# What the exercise asks
Each entry below has to be written out again exactly.

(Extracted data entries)
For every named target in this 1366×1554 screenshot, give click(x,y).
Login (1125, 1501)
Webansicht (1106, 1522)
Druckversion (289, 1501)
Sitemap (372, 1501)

# Output of the exercise
For every named target in this 1366×1554 screenshot, give click(x,y).
Login (1125, 1501)
Webansicht (1106, 1522)
Druckversion (289, 1501)
Sitemap (372, 1501)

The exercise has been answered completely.